Aroy produced and directed the documentary Sikhs in America for which she received an Emmy. She also received an Emmy nomination for her PBS documentary The Delano Manongs: Forgotten Heroes of the United Farm Workers. This documentary highlights the role of Filipinos in the Delano Grape Strike of 1965 in California and the formation the United Farm Workers. "My goal," said Aroy in an interview for caamedia.org, "is to get Filipinos to learn about this history and be proud of it and have a better understanding of our contributions to the American fabric."

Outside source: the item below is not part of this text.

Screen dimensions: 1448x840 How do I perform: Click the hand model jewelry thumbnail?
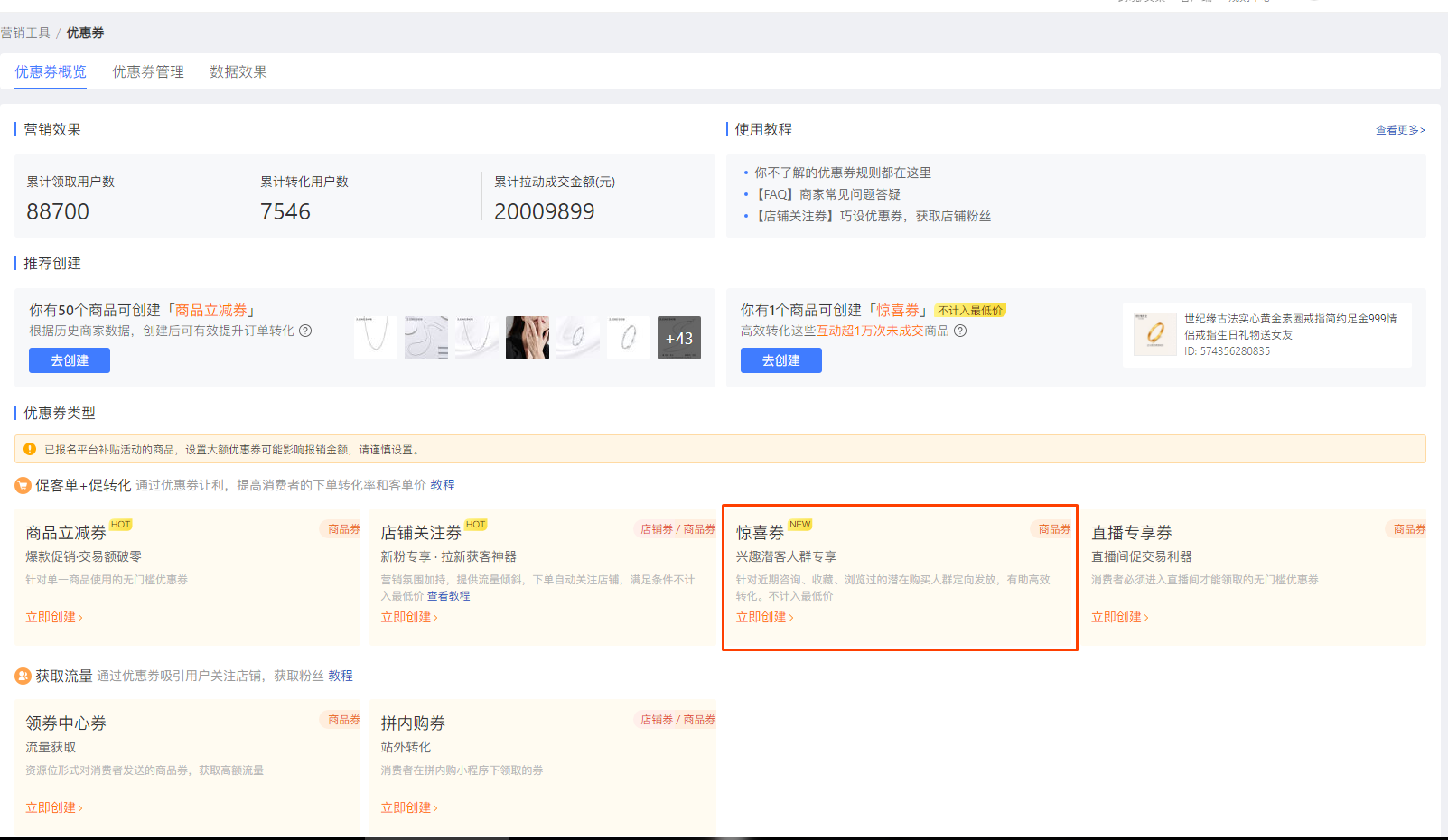coord(527,338)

Aroy is co-founder of Media Factory, where her and her partner created interactive video elements about climate change with Bill Nye the Science Guy for the Chabot Space & Science Center, and has worked with various companies and non-profit organization to create videos and serialized content. Aroy worked with UNICEF as a video producer/communications specialist in the UNICEF New York headquarters before spending four months writing and filming stories in the Typhoon Haiyan-affected areas of the Philippines soon after the disaster.

In 2016, Aroy debuted her short film TGIF- Thank God I'm Filipino! - a response to the lack of Filipino American representation in pan Asian American media at the time.

In 2024, Aroy was commissioned to work with the Smithsonian Museum of American History on short documentary films that will part of an exhibition on Filipino American objects and history. The exhibit will run from December 2025 to November 2027.